La présence de très nombreux organismes à Bruxelles permet également aux décideurs d’avoir une vision « globale » d’un dossier. « Le lobby dans cette ville est un excellent outil démocratique, car il implique tous les acteurs qui sont concernés par un même dossier, précise la professeure de l’Essec. Il faut bétonner ses argumentaires avant de les proposer, car ils sont systématiquement passés à la moulinette avant d’être comparés à l’exposé des gens qui ne partagent pas votre avis. Le copinage ici n’existe pas. Je peux bosser des mois sur un sujet ici, alors qu’à Paris tout était bien plus simple quand j’étais lobbyiste. Il suffisait de connaître un ministre ou un membre de son cabinet pour voir son dossier avancer. » Cette vision « idyllique » doit toutefois être nuancée.
À L’ORIGINE DES LOIS, TOUS LES COUPS SONT PERMIS
Les groupes de pression ne rechignent pas en effet à utiliser des méthodes parfois pas très avouables pour influencer tel ou tel fonctionnaire européen. Il y a tout d’abord les classiques déjeuners « d’affaires » et les cocktails bien arrosés, où un argument est « suggéré » entre deux coupes de champagne. Certaines cérémonies sont aussi l’occasion de défendre ses intérêts. Chaque année, le think tank Eurofi organise ainsi une remise de prix qui réunit tout le gotha de la finance. « Je suis toujours surpris de voir que les idées qui sont lancées ici ou là lors de ce véritable Davos de la Finance semblent se transformer au bout de 48 heures en une sorte de vérité absolue que l’on retrouvera plus tard dans les textes européens », constate un observateur avisé.
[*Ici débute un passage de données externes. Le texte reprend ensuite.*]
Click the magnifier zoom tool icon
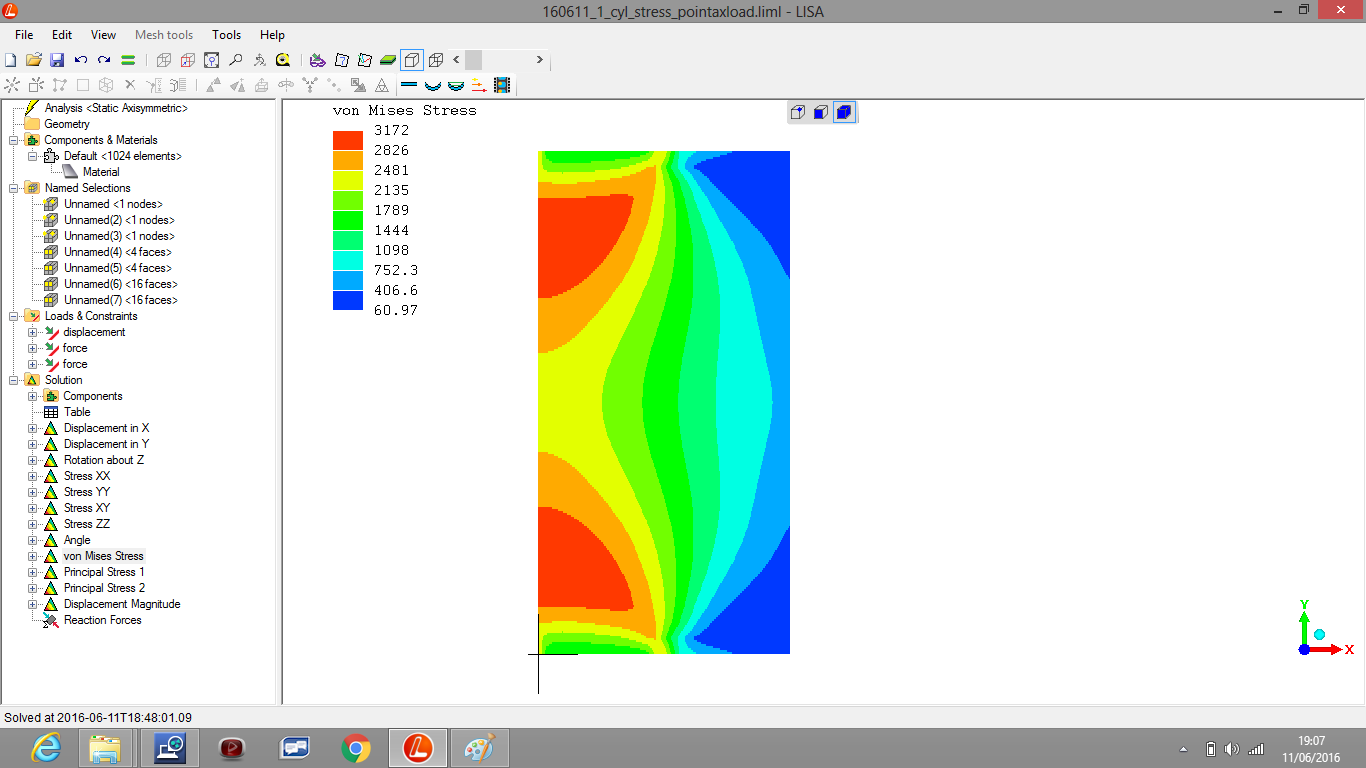pos(236,60)
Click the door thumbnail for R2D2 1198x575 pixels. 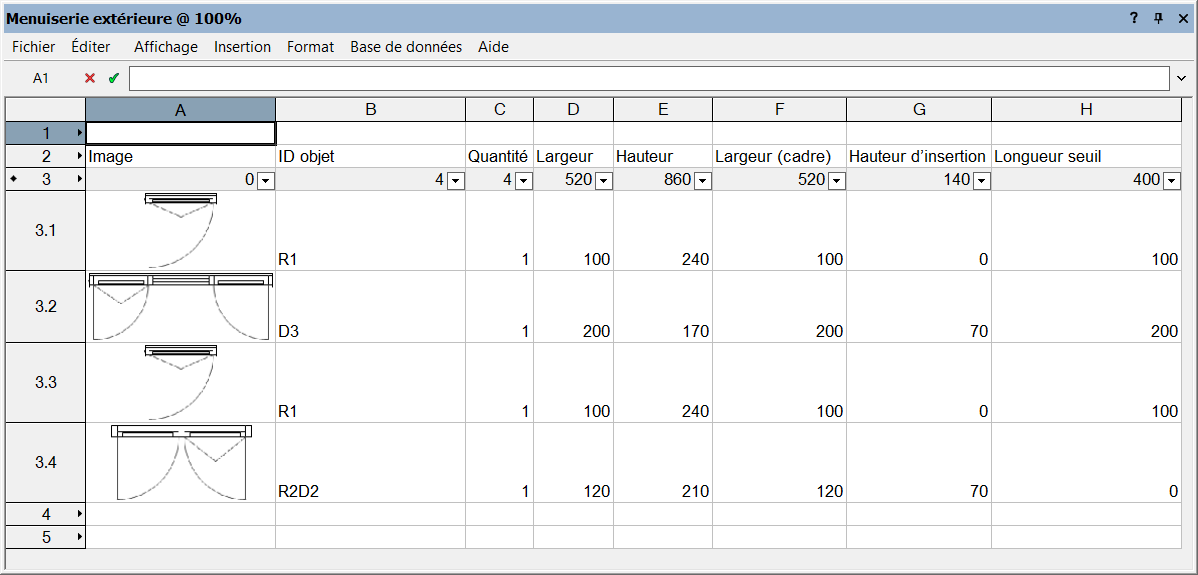tap(181, 462)
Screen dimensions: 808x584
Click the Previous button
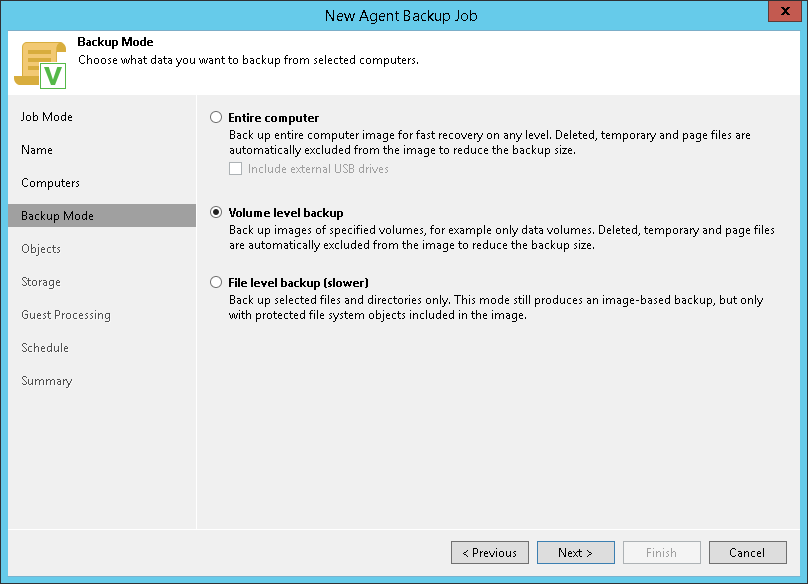490,553

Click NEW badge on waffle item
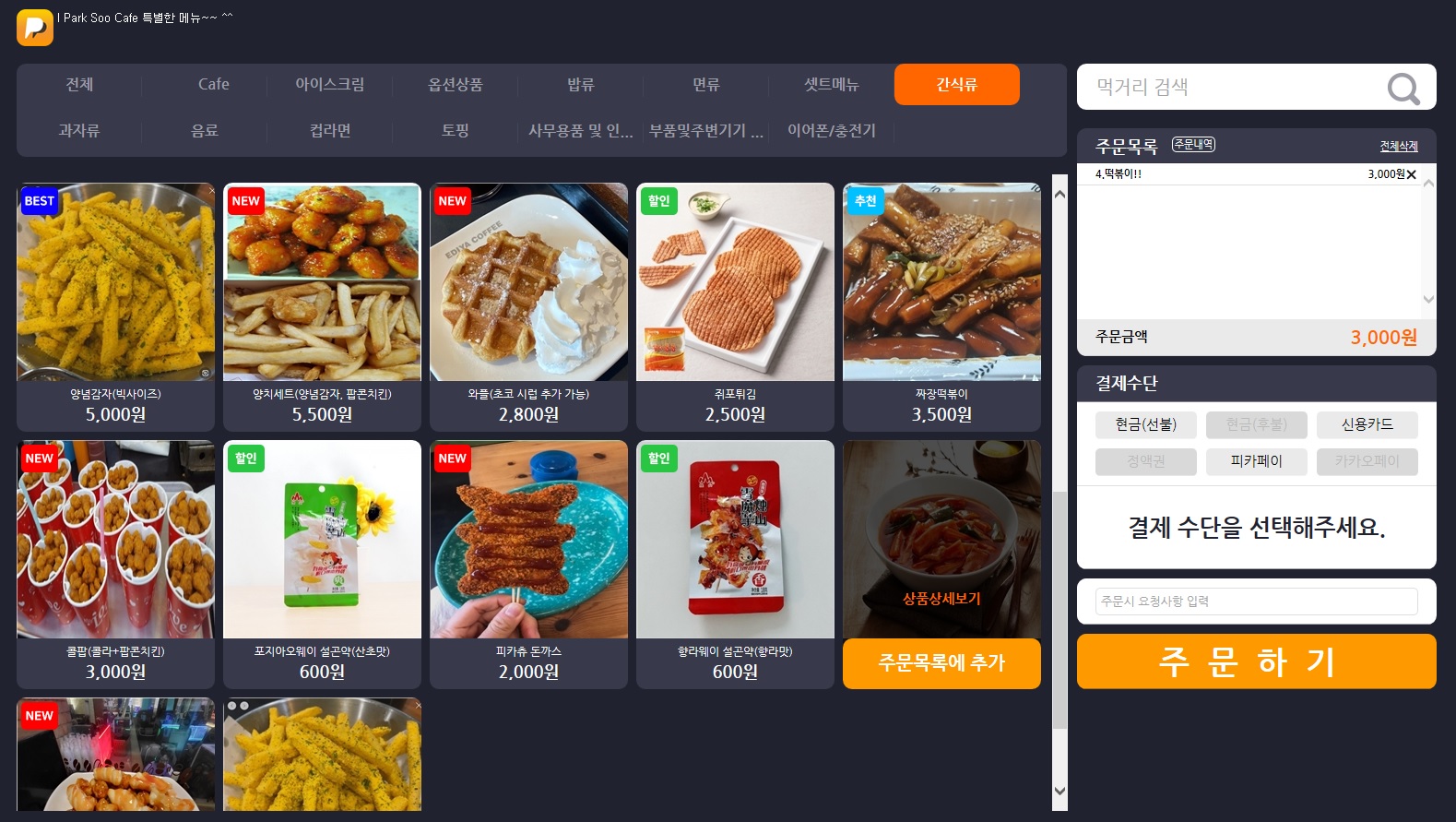pyautogui.click(x=452, y=201)
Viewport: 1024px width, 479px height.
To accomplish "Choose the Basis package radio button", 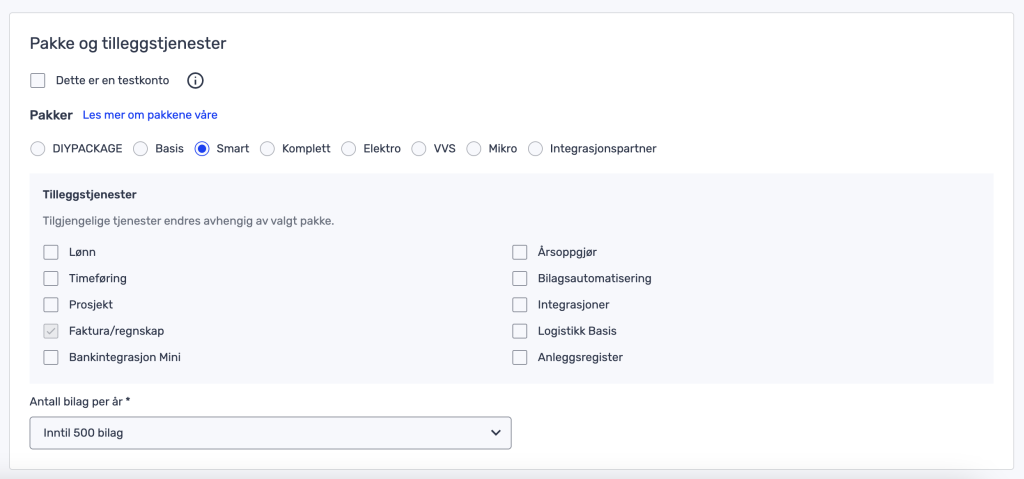I will (x=141, y=149).
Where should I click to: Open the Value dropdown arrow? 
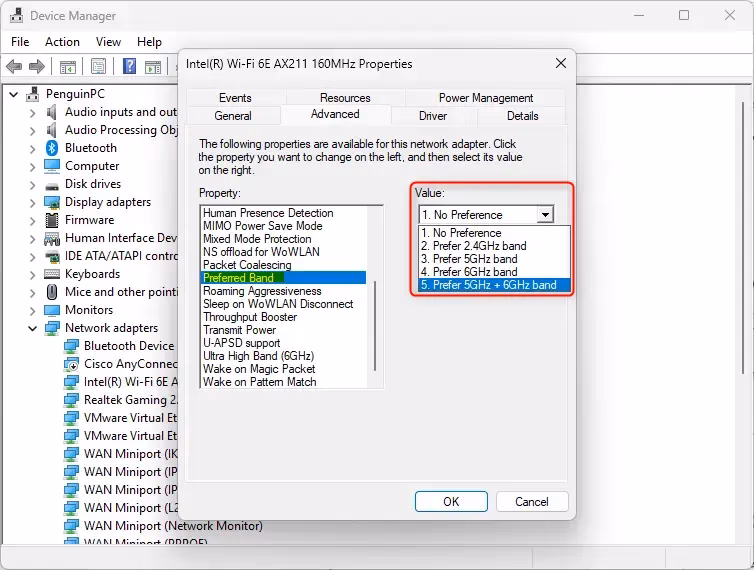coord(544,214)
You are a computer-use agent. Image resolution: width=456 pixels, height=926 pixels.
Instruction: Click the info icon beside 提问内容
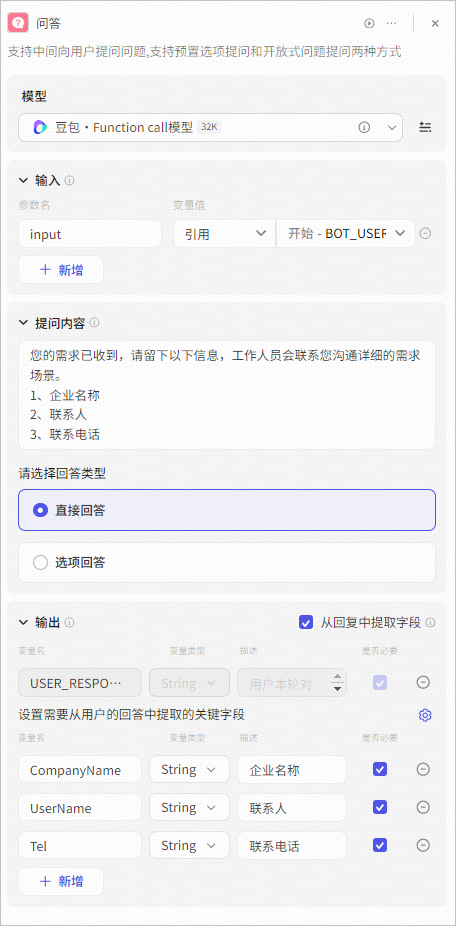(x=95, y=323)
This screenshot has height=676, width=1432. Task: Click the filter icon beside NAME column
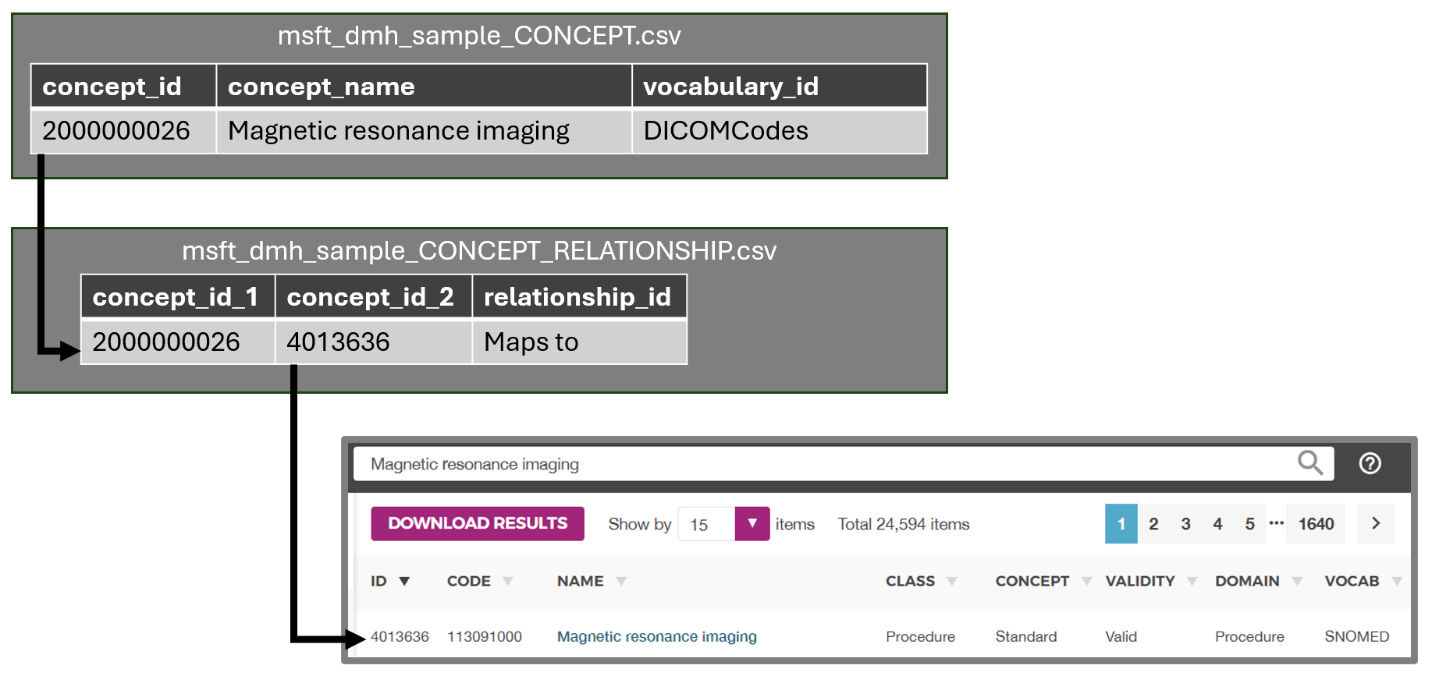[x=621, y=581]
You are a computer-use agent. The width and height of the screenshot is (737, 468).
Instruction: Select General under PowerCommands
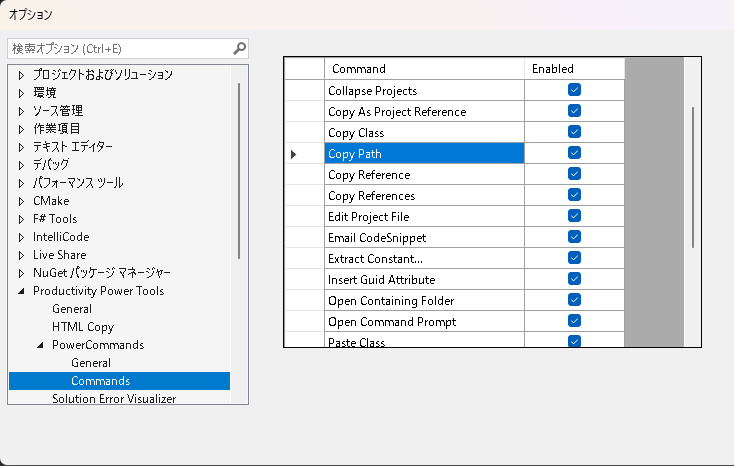click(x=91, y=363)
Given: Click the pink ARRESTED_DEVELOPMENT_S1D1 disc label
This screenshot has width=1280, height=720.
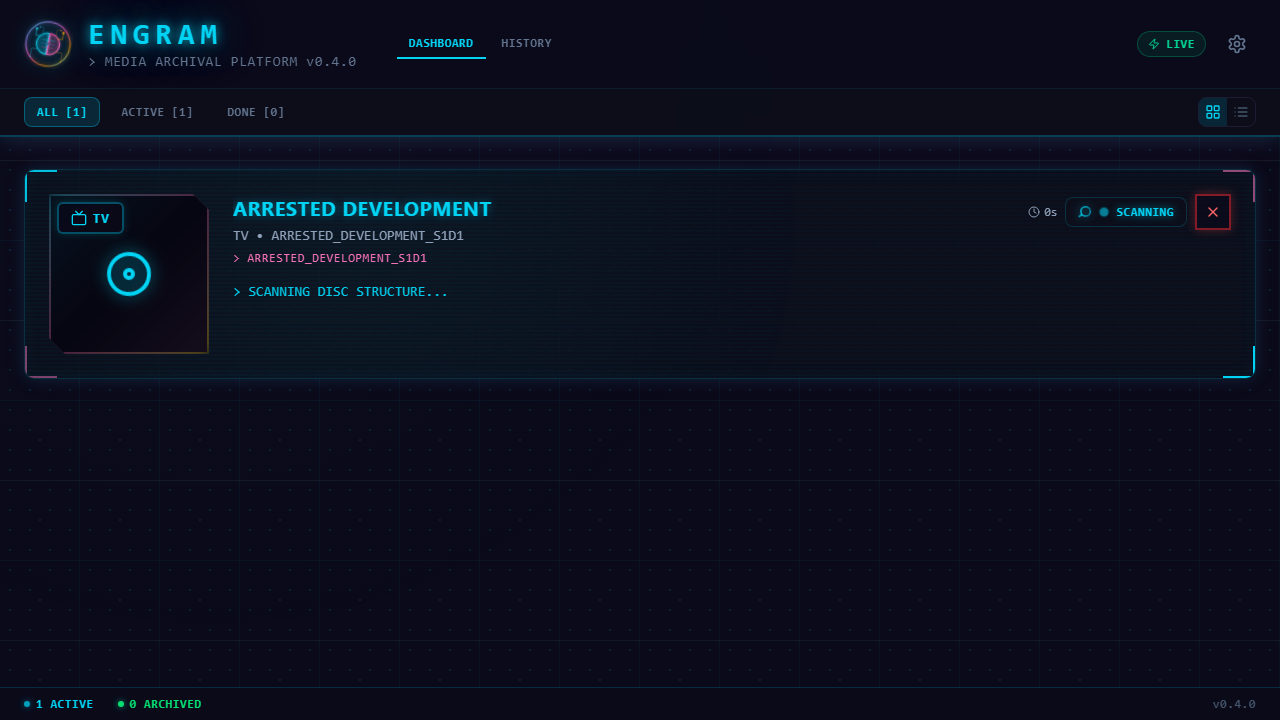Looking at the screenshot, I should pyautogui.click(x=337, y=258).
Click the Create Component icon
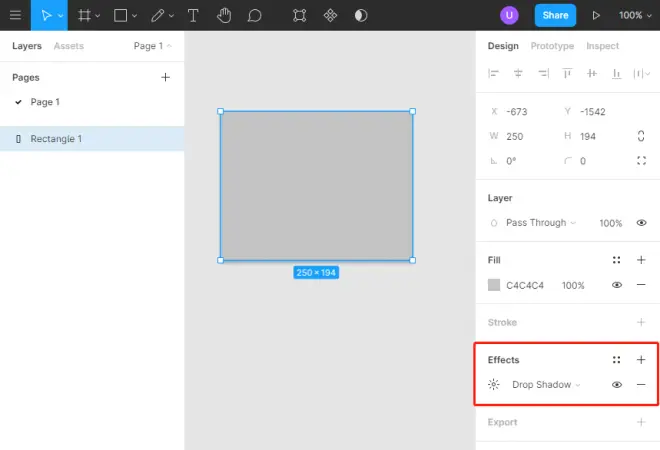The image size is (660, 450). 330,16
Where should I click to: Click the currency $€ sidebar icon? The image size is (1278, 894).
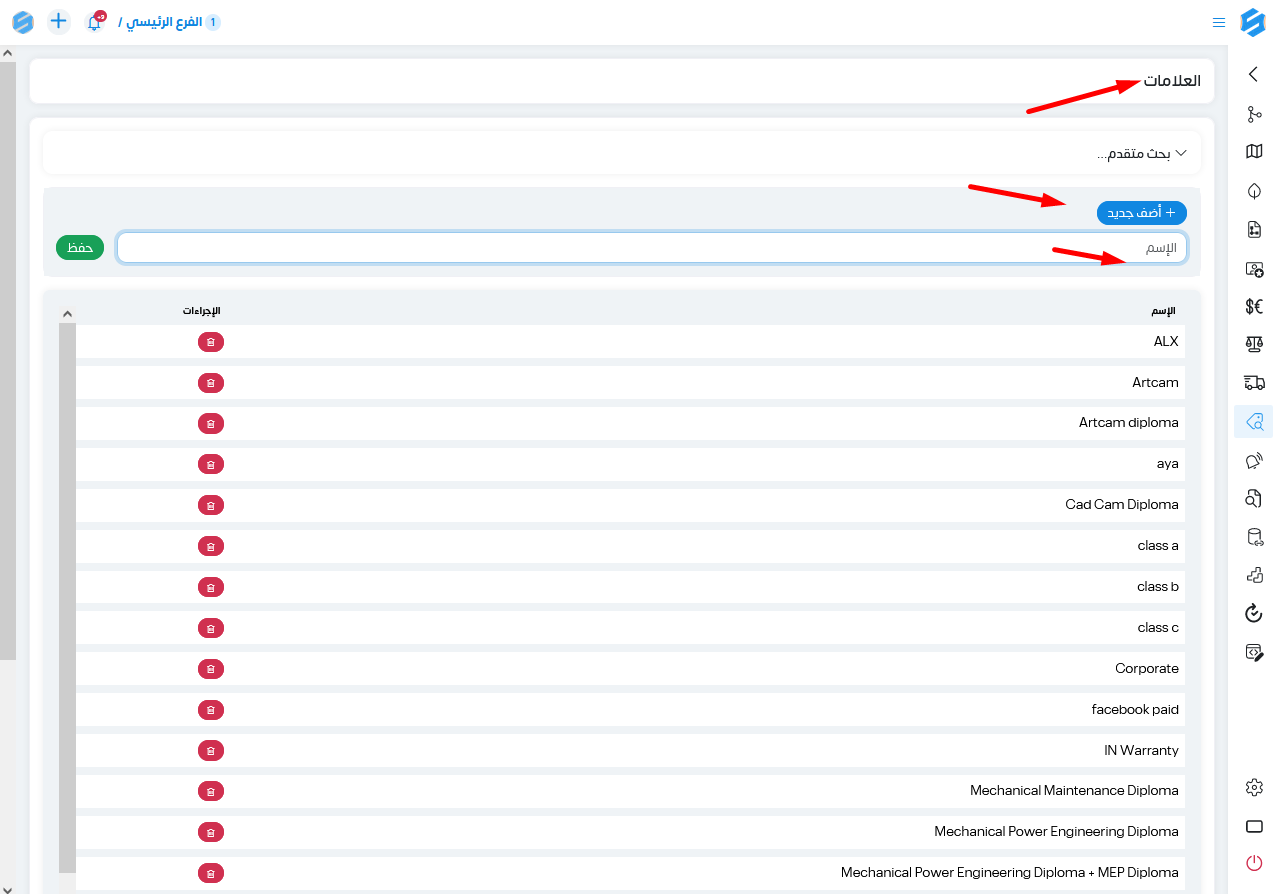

Certaines sociétés n’hésitent pas non plus à employer « l’artillerie lourde » pour lutter contre des législations contraignantes.
Afin d’empêcher le vote de la directive sur le tabac qui prévoit que les deux côtés des paquets de cigarettes soient recouverts à 65 % par des avertissements visant à dissuader les fumeurs, les groupes du secteur n’ont pas lésiné à la dépense. Philip Morris a ainsi dépêché 161 employés pour faire le forcing auprès des parlementaires. Selon des révélations du quotidien britannique The Guardian, la multinationale est parvenue à rencontrer 233 députés européens. Le groupe a même été capable de connaître avec précision les noms des élus qui pouvaient plaider en sa faveur ou au contraire contrecarrer ses plans. Son programme agressif de lobbying, qui a fuité dans la presse, est une véritable « lèpre pour la démocratie », s’est offusqué le parlementaire chrétien-démocrate Karl-Heinz Florenz. Tous ses confrères ne sont pas aussi farouches…
En 2011, un ancien ministre de l’Intérieur autrichien, un ex vice-Premier ministre roumain et un ancien ministre slovène des affaires étrangères se sont fait piéger par des journalistes du Sunday Times qui se faisaient passer pour lobbyistes et qui leur avaient fait accepter jusqu’à 100 000 euros pour faire adopter des amendements. L’année suivante, le commissaire en charge de la santé, John Dalli a, lui, perdu son poste en raison de ses liens trop étroits avec des cigarettiers.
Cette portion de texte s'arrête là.